Ordained in 1952, he was a curate at Holy Angels, St. Martin de Porres, St. George and Our Lady of Lourdes -- all in rapid succession, largely because he got under the birettas and beanies of his pastors and bishops.

His classmate, Bill Flaherty, said at Hogan’s funeral that it wasn’t easy being his friend. He made one stretch.

He protested against the nuclear arms race, marched with comedian Dick Gregory and the Rev. Jesse Jackson when it would have been more prudent to lead May processions. He picketed outside Holy Name Cathedral to promote the appointment of black pastors. He reminded others that Catholic parishes in African-American neighborhoods were emptying out, although he showed that, with integration, membership could increase by 300 converts each year.

Bill marched to integrate the city’s beaches. When the Chicago River was dyed green to celebrate St. Patrick’s Day, Hogan dumped red dye to protest a bloody war. He was arrested at a Selective Service Office and taken to prison where he promptly began a hunger strike.

Finally, the dyspeptic cardinal suspended him and ordered him out of the parish rectory.

Some fellow priests took him in. Some time after, the Association of Chicago Priests, an organization of some 500 Chicago priests, petitioned the cardinal, the late John Patrick Cody, and Hogan was reinstated. Further, the association voted to give him its John XXIII Award -- its highest honor.

Of course, the honorary vaccination didn’t take. Bill continued to live with his widowed mother and at a rectory but drove a taxi at night and worked for a peace coalition by day.

Eventually, he faced the issue of celibacy, found it lacking, and married. He became a probation officer.

He died on the last day of 2003 and was waked and buried from St. Bride’s Parish where he had sung in the choir. His best work was done some years ago, but everyone talked about him for days.

John “Juancho” (it means wide) Donahue was ordained a dozen years after Bill Hogan. Assigned to Visitation Parish, a changing parish presided over by a devout racist, Donahue was soon in hot holy water.

Visitation was mixed Latino and African-American. Juancho went to Puerto Rico to learn Spanish and marched with Martin Luther King Jr.

In 1971, he volunteered for the archdiocese’s San Miguelito Mission in Panama where he lived in a squatters community without electricity or water. After eight squatter children died because of unsanitary conditions, he organized a group of women who washed their clothes in a public fountain. He was arrested.

Donahue returned to Chicago and again to Panama. By this time, he had married Icela “Chelin” (“Little Che”) Patino. They would have six children, one of whom died.

By 1990, he was back in Chicago where he was hired as the executive director of the Chicago Coalition for the Homeless.

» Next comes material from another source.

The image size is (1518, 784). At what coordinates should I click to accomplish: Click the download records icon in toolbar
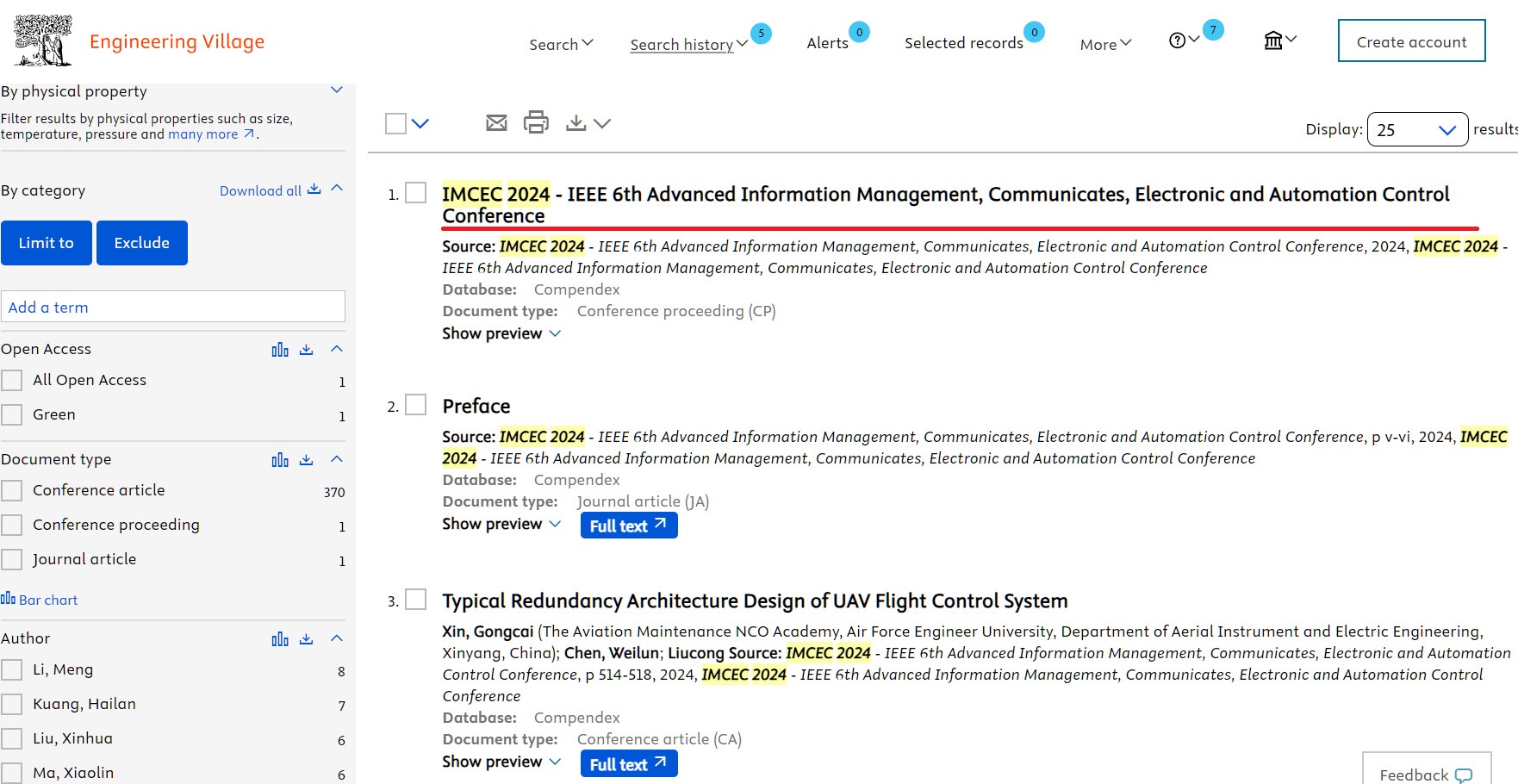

He fought for affordable housing, a living wage, health care, the restoration of single room occupancy hotels and a host of other supports that helped keep the homeless off the park benches, and out of the airports, train stations and bus terminals. In 2003 alone, the coalition provided 10,000 families with shelter.

Donahue did it with style and courage. Perhaps his most audacious act was to dress a colleague like a tree and take him to the City Council meeting with a sign that read something like: “The city plants thousands of trees, but the homeless have nowhere to live.”

John Donahue could be a thorn in the side of institutions. He had a lot more mileage in him when cancer killed him at 64.

His wake and funeral were a riot in slow motion. There were 16 priests on the altar at St. Gertrude’s and more in the congregation.

Bill Hogan and John Donahue asked a lot of society and the church. Most of us could only admire from afar -- and do a little.